No. 124: AI Risk Management in Tax Audits: A Comparative Review of the EU and US Regulatory Approaches

Details

Author(s):
Publish Date:
September 30, 2024
Publication Title:
TTLF Working Papers
Publisher:
Stanford Law School
Format:
Working Paper
Citation(s):
  • Amedeo Rizzo & Giorgio Hassan, AI Risk Management in Tax Audits: A Comparative Review of the EU and US Regulatory Approaches, TTLF Working Papers No. 124, Stanford-Vienna Transatlantic Technology Law Forum (2024).
Related Organization(s):

Abstract

This paper focuses on the AI risk management framework that applies to tax authorities under the EU and US legal systems. In recent years, the development of AI has entered the field of tax administration, revolutionizing the planning and operational tasks of tax authorities.
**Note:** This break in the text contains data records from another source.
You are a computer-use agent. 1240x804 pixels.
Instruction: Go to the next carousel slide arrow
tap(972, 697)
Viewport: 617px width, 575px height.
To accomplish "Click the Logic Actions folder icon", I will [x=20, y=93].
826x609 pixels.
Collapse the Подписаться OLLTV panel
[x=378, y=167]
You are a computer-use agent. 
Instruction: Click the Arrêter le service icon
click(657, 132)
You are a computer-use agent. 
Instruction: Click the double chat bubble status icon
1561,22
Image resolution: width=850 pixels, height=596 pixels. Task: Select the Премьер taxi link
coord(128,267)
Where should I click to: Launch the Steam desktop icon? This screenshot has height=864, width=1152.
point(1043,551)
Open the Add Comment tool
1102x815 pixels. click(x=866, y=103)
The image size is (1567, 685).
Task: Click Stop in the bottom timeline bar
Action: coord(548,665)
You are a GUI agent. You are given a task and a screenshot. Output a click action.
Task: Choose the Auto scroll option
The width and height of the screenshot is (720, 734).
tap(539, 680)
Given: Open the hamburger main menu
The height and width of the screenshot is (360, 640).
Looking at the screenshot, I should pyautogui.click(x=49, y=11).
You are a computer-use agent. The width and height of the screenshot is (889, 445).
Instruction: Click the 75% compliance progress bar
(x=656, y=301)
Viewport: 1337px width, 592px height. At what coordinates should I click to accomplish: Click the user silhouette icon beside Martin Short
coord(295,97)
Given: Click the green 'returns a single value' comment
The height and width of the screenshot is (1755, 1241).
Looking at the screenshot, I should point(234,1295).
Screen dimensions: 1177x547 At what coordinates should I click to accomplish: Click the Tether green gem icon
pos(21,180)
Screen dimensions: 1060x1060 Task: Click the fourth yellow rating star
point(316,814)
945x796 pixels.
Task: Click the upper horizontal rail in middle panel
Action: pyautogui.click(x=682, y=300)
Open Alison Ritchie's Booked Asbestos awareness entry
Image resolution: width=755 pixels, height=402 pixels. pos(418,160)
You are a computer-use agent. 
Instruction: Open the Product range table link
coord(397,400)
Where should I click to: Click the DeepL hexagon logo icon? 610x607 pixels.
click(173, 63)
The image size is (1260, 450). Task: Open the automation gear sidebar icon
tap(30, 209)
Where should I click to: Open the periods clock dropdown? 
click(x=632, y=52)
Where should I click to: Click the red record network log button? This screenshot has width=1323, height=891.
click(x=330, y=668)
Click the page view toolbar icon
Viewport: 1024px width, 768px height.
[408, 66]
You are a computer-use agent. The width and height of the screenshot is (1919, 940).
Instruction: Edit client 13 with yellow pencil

In this scenario, it is crucial that taxpayers are not unduly exposed to any risk of harm arising from the unsafe implementation of AI by tax authorities. In this regard, the EU legal framework – with the GDPR and the recent AI Act – and the US legal framework – with the recent Executive Order on the development of Safe, Secure, and Trustworthy AI – provide valuable sources of risk-based obligations that could adequately address the risks of AI in the tax domain.
On the EU side, the GDPR and AI Act have a complementary approach – a “rights-based approach” in the case of the GDPR, and a “risk-based approach” in the case of the AI Act – and an overlapping scope of application. In the field of AI risk management, the potential overlap between the GDPR and the AI Act may provide valuable indications for adapting the GDPR-based risk management framework to the realm of AI, and, at the same time, for interpreting the scope of the AI Act in light of the rights provided under the GDPR. On the US side, the risk management obligations stemming from the Executive Order on Safe AI draw from the recent developments in AI regulation in the EU, providing measures that have a similar scope to the requirements of the AI Act. From this perspective, we discuss that the EU and US approaches to AI regulation are slowly aligning and are similarly able to address the risks arising from the use of AI in the tax domain – such as, particularly, the risks concerning AI-enabled discrimination and human-AI interaction. However, both in the EU and the US, it is unclear whether the risk management framework provided by these regulations can effectively extend to tax authorities. Except for the GDPR, the AI Act and the Executive Order seem to consider tax-related AI systems at a lower risk class compared to other categories of “high-risk” or “risk-impacting” AI systems. The misalignment in the classification of tax-related AI systems could jeopardize the application of the AI risk management framework provided in these regulations, and consequently, expose taxpayers to significant risks of harm.
For this reason, we argue that the risks concerning the use of AI in tax administration, and the benefits that could derive from the adoption of a risk management framework inspired by these three regulations, should convince EU and US lawmakers to adopt a precautionary and uniform approach to the risk categorization of tax-related AI systems. Particularly, lawmakers should locate tax-related AI systems among the pool of high-risk and rights-impacting systems for the purposes of the AI Act and the Executive Order, for the better interest of taxpayers in the EU and the US.